Pak Cipto, dan Meta menoleh saat siempunya kamar masuk ke dalam. Melirik Meta sekilas kemudian berjalan menuju lemari pakaian. Sementara Pak Cipto, memilih pergi, dan menutup kamar itu dari luar.
Jantung Meta benar-benar berdetak dengan sangat kencang, dia benar-benar tak tahu apa yang harus ia lakukan. Saat ini, dia hanya berdua di kamar Yoga, dan dia dengan pakaian yang mengerikan ini. Meta benar-benar takut akan hal itu.
"Saya--"
"Mintalah antar pulang Cipto, sebelum teman-temanmu tahu kalau kamu tidak pulang semalam. Untuk sementara, pakaianmu sedang dicuci sama Bik Nah,"

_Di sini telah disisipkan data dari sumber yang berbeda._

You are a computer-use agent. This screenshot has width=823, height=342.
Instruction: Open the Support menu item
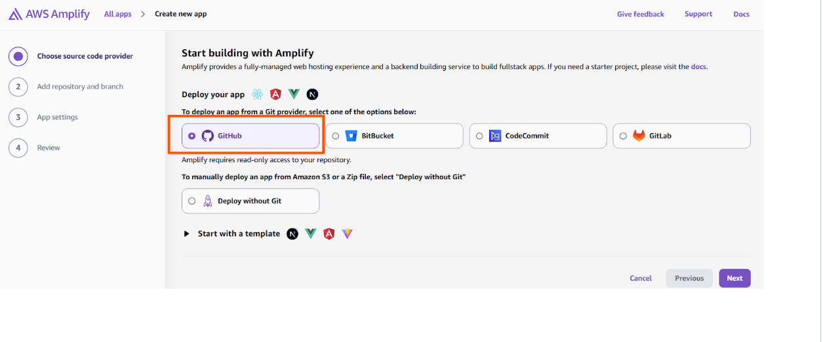click(698, 14)
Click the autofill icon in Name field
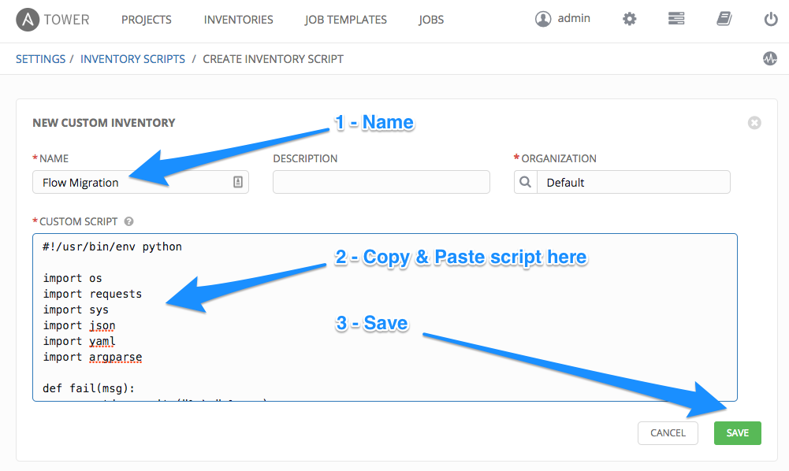 coord(238,182)
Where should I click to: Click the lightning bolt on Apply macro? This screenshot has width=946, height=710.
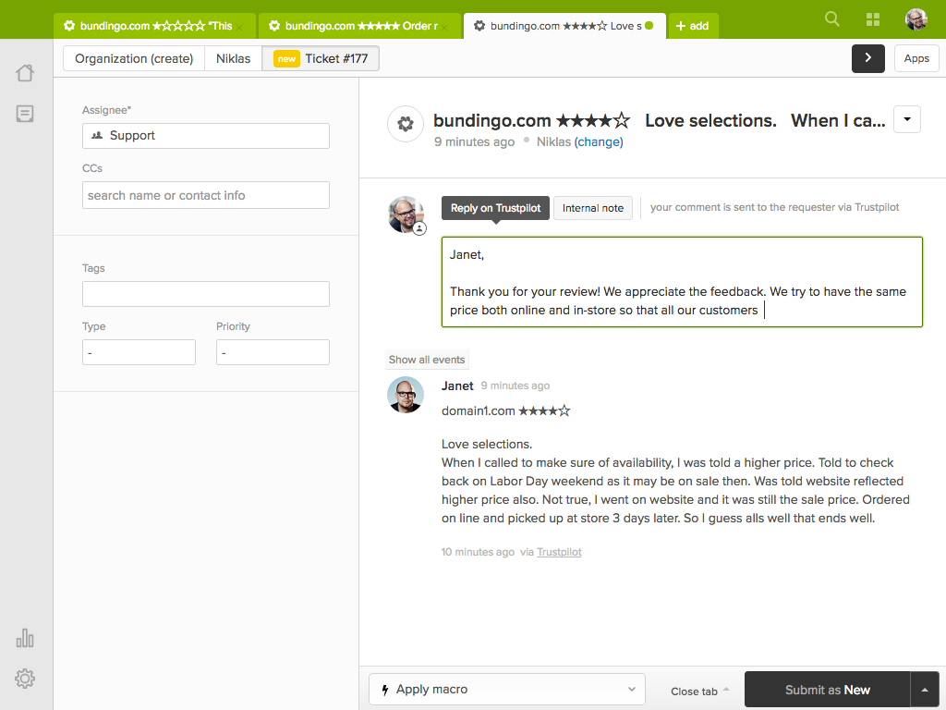pos(386,689)
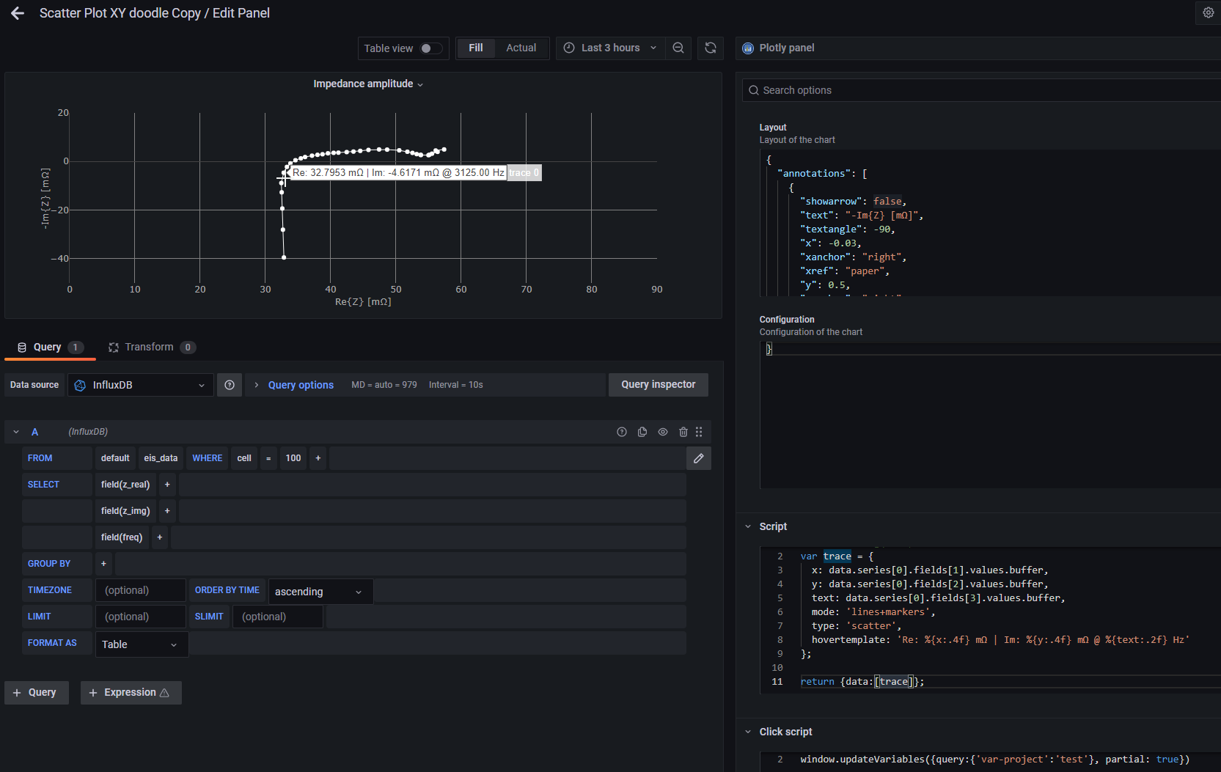Refresh the dashboard with the refresh icon
Viewport: 1221px width, 772px height.
[710, 48]
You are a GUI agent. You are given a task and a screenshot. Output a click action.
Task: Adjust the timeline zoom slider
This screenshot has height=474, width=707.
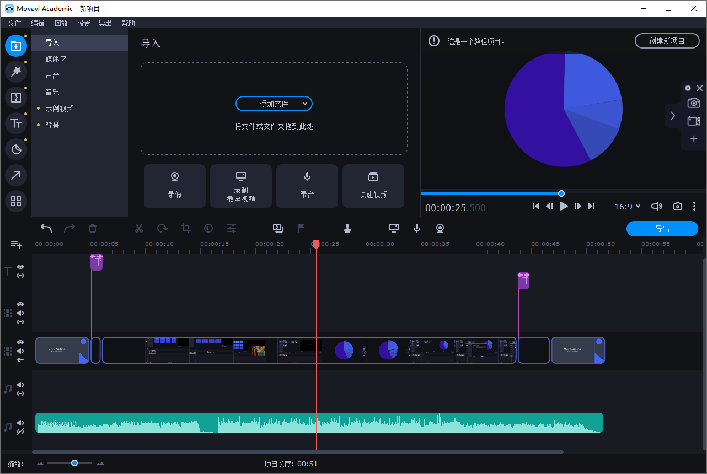(x=74, y=464)
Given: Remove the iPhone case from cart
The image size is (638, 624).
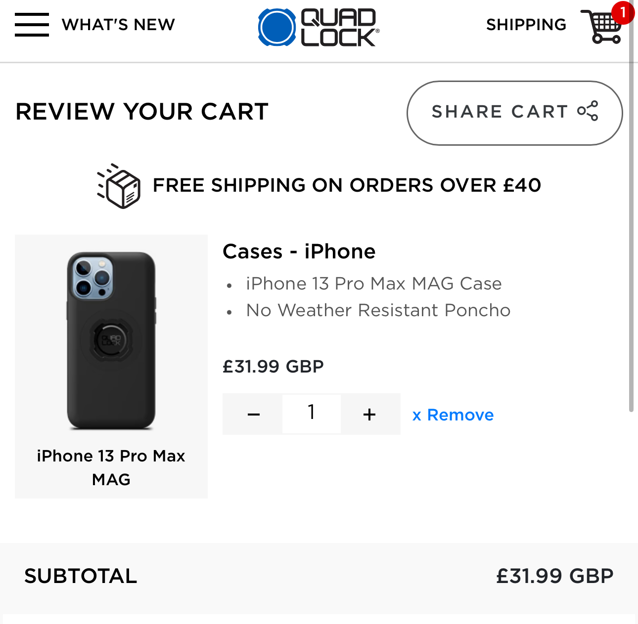Looking at the screenshot, I should coord(453,415).
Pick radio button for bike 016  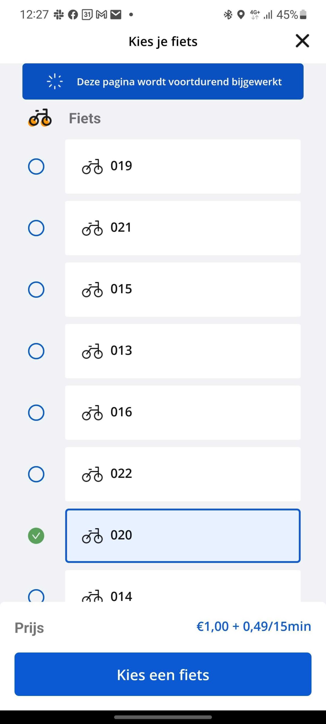click(x=36, y=413)
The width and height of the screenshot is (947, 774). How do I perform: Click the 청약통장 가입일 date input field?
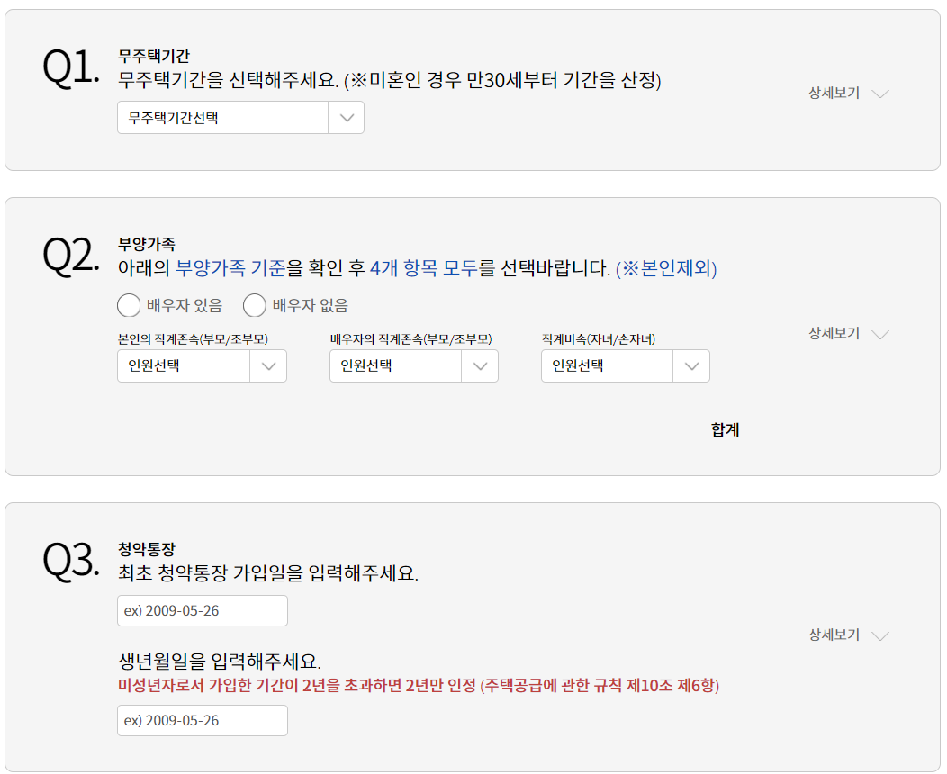[x=203, y=611]
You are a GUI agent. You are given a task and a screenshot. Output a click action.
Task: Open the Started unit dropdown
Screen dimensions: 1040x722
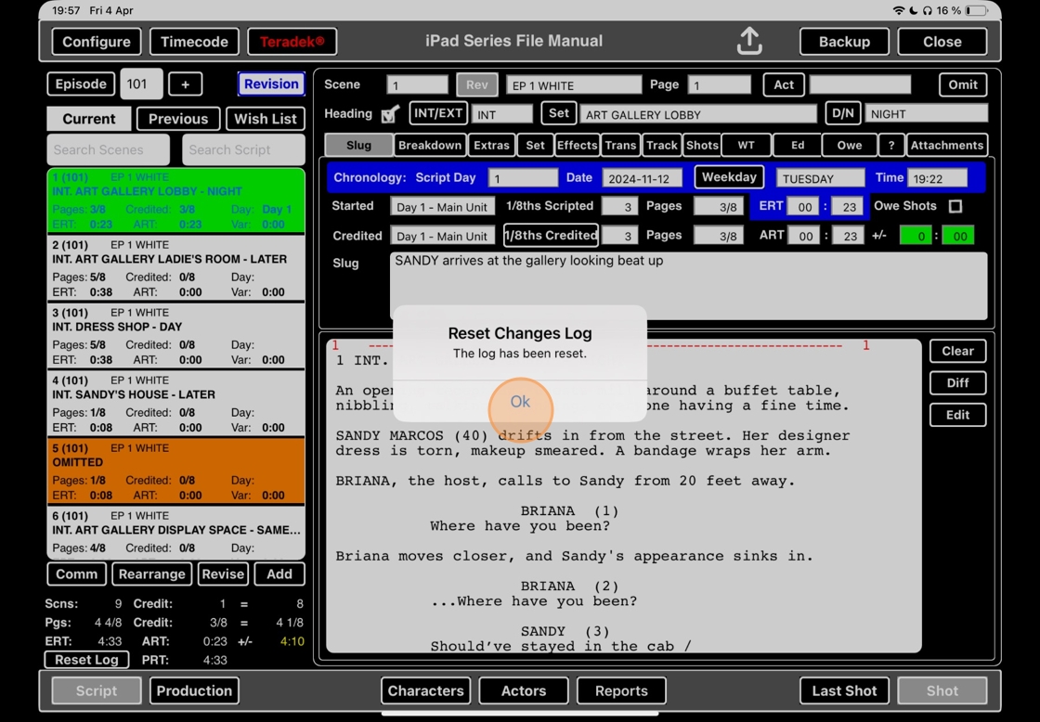point(442,206)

"Bisa Anda jelaskan apa yang telah terjadi semalam? Kenapa saya bisa berpakaian seperti ini? Siapa yang mengganti pakaian saya?" tanya Meta pada akhirnya.
Yoga tersenyum, setelah mengambil sebuah handuk dari dalam lemari, kemudian ia bersandar di sana, memandang Meta dengan tatapan dinginnya itu.
"Simpel saja, pakaianmu basah saat itu, jadi aku menggantinya. Dan kamu tidak usah sombong, sebab tubuh anehmu tidak akan pernah bisa membuatku tergoda untuk menyentuhnya sama sekali."
Yoga lantas melangkah ke kamar mandi, tapi kemudian dia kembali lagi. Bersedekap sambil memandang Meta yang sudah tampak emosi itu lekat-lekat.